O acesso à internet em questão no Brasil
Enviada em 23/05/2020
Na década de 50, o mundo tornou-se globalizado, com distâncias menores entre culturas e línguas distintas, além disso, a informação poderia ser obtida de maneira rápida e fácil, possibilitada com o advento da Internet. Contudo, na atual conjuntura brasileira, o acesso a estas redes tecnológicas é limitado e não abrange de forma holística a população, devido principalmente, a discrepâncias socioeconômicas e como consequência desta problemática, contribui para a carência educacional e cultural. Dessa forma, é imprescindível que o Ministério da Ciência crie programas de integração para diminuir estes contrastes.
Observa-se, em primeira instância, que o restringimento de uso ao espaço virtual é alavancado, sobretudo, pela história brasileira e suas desigualdades socioeconômicas. Logo, a injustiça secular divide o Brasil em dois países distintos: o dos privilegiados em oposição aos despossuídos, conforme o escritor Ariano Suassuna. Nesse sentido, no cenário nacional, a segregação de classes seleciona as oportunidades disponibilizadas, e o acesso à internet com sua grande importância social se estabelece a determinado grupo. Por isso, torna-se indubitável que esta realidade problemática seletiva e desproporcional necessita de mudanças estruturais.

Extrato de dados:
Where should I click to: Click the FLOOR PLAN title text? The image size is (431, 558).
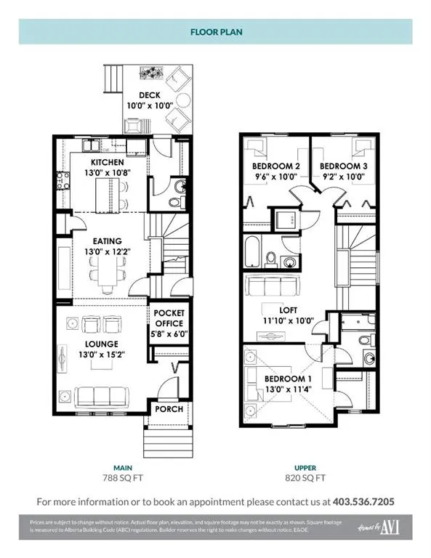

Tarefas propostas:
A – Transcreva do texto sobre o acesso à internet no Brasil o trecho entre "Observa-se, em primeira" e "de mudanças estruturais.", inclusive.
B – Redija a sequência do texto sobre o acesso à internet no Brasil, começando logo após a última frase apresentada.

Respostas por item:
A –
Observa-se, em primeira instância, que o restringimento de uso ao espaço virtual é alavancado, sobretudo, pela história brasileira e suas desigualdades socioeconômicas. Logo, a injustiça secular divide o Brasil em dois países distintos: o dos privilegiados em oposição aos despossuídos, conforme o escritor Ariano Suassuna. Nesse sentido, no cenário nacional, a segregação de classes seleciona as oportunidades disponibilizadas, e o acesso à internet com sua grande importância social se estabelece a determinado grupo. Por isso, torna-se indubitável que esta realidade problemática seletiva e desproporcional necessita de mudanças estruturais.

B –
Em segunda instância, vale ressaltar a principal consequência do uso segregacionista da internet: maior dificuldade no alcance de informações educacionais e culturais. Nessa perspectiva, o filósofo Pierre Lévy – um dos grandes expoentes do estudo da Cibercultura – defende que o espaço virtual deve ser utilizado com inteligência coletiva, com a democratização do conhecimento humano. Porém, de maneira discriminada, este direito é negado para a camada carente da sociedade, que não possui os mecanismos para a aquisição de palestras, aulas, isto é, conteúdos virtuais. Logo, a tecnologia atualmente, de forma inadequada, não alcançou o objetivo de abranger conhecimento para a população em sua totalidade.
Evidencia-se, portanto, para o Brasil não mais estabelecer contrastes e diferenças sociais quanto a disponibilidade ao uso da internet. Faz-se relevante e indispensável que o Ministério da Ciência, estabeleça programas como, maior disseminação de bibliotecas públicas nas cidades, com quantidade satisfatória de computadores conectados a rede, principalmente, em regiões interioranas, além disso, estabelecer junto a esta criação projetos pedagógicos de aprendizagem aliada a tecnologia. Certamente, com políticas do gênero, o conhecimento deixará de ser estratificado e restrito, para tornar ampla e universal a ideia defendida por Pierre Lévy.